Coverage gaps worth keeping in mind

The phrase "UK crime data" is, strictly speaking, wrong when applied to Police UK. The release covers the 43 territorial forces of England and Wales and does not extend uniformly to the rest of the United Kingdom. British Transport Police is published as a separate feed within data.police.uk, covering crime on and around the rail network — distinct enough geographically that it is best read on its own rather than merged with territorial counts.

Police Scotland publishes through its own channels and does not contribute to the Police UK API. Police Service of Northern Ireland is on a different system again, with its own release schedule and category schema. A "UK" headline derived from data.police.uk is, in practice, an England-and-Wales territorial-police headline, plus or minus the BTP feed. None of this makes the data wrong; it makes the label imprecise. We try to use "England and Wales" where we can.

What we add on top

UK Crime Insights queries the Police UK API within a given radius of a postcode centroid — half a mile by default — and aggregates the returned records by category and by month. The AI safety summary is generated from the resulting aggregates, and the comparison feature runs the same query for two postcodes side by side. Every figure in a Crime Insights report can be reproduced by querying the API directly for the same area and month range. What we add is the radius logic, the aggregation, the trend smoothing, and the prose layer that condenses 14 category counts into a paragraph. The numbers themselves are Police UK's.

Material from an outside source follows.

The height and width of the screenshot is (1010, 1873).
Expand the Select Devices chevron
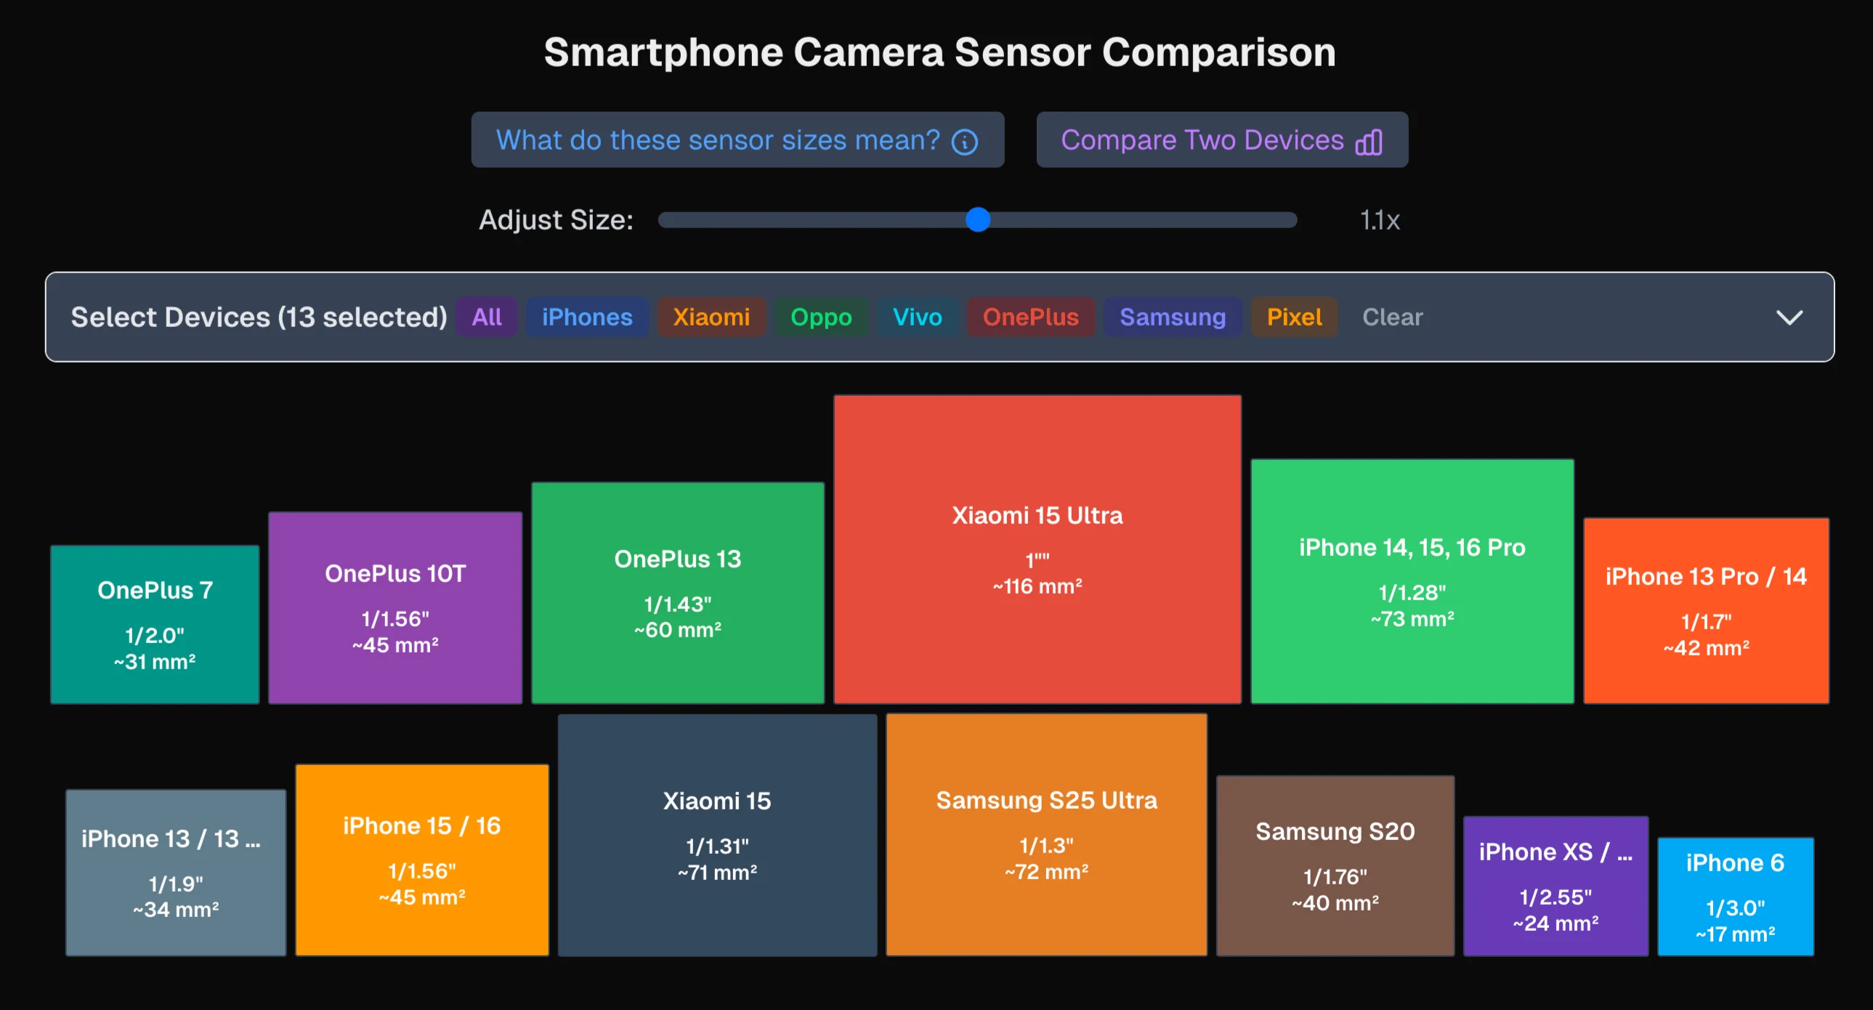pyautogui.click(x=1789, y=318)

Practical implications for the reader

Three things are worth carrying into any interpretation of a figure based on this source. The first is that the data measures recorded crime, not experienced crime. The dark figure — the gap between incidents that happen and incidents that reach police attention — is real, varies by category, and is largest for offences with social barriers to reporting. A postcode total is a count of what was reported and recorded, which is a strict subset of what occurred.

The second is that the snap-to-map-point anonymisation is loose at the level of a single address. A dot on a street-level map should be read as evidence of activity in the surrounding catchment, not as a verdict on the building it lands on. The third is that long comparisons across years need a methodological audit. If a series shows a sharp move between, say, 2018 and 2019, the first question to ask is whether something changed in the recording or category schema during that window — if it did, the move on the chart may be an artefact rather than a change on the ground. We work through the meaningful shifts in a separate article.